▶ _Raw records_:
---
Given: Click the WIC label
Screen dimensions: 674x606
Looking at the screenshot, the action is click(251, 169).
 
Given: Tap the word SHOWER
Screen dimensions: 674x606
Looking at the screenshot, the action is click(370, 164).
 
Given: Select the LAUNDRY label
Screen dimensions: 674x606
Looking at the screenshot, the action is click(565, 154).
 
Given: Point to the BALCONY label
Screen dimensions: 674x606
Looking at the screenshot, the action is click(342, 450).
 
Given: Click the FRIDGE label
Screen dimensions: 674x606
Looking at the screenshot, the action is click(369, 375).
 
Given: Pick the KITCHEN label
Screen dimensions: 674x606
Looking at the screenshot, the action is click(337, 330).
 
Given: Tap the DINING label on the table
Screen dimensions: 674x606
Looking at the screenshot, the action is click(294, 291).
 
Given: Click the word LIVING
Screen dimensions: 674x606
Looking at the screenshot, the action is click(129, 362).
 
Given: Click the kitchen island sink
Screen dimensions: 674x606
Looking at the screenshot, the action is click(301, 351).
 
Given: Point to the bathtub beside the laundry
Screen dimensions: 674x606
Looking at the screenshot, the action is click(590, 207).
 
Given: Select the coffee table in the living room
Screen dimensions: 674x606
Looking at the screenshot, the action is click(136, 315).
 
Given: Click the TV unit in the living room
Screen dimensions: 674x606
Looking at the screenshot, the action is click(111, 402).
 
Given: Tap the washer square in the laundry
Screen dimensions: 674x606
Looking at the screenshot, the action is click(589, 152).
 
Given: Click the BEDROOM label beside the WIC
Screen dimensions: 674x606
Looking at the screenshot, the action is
---
Give the number of lines in the items above that contain the string "word". Reply with the number alone.

2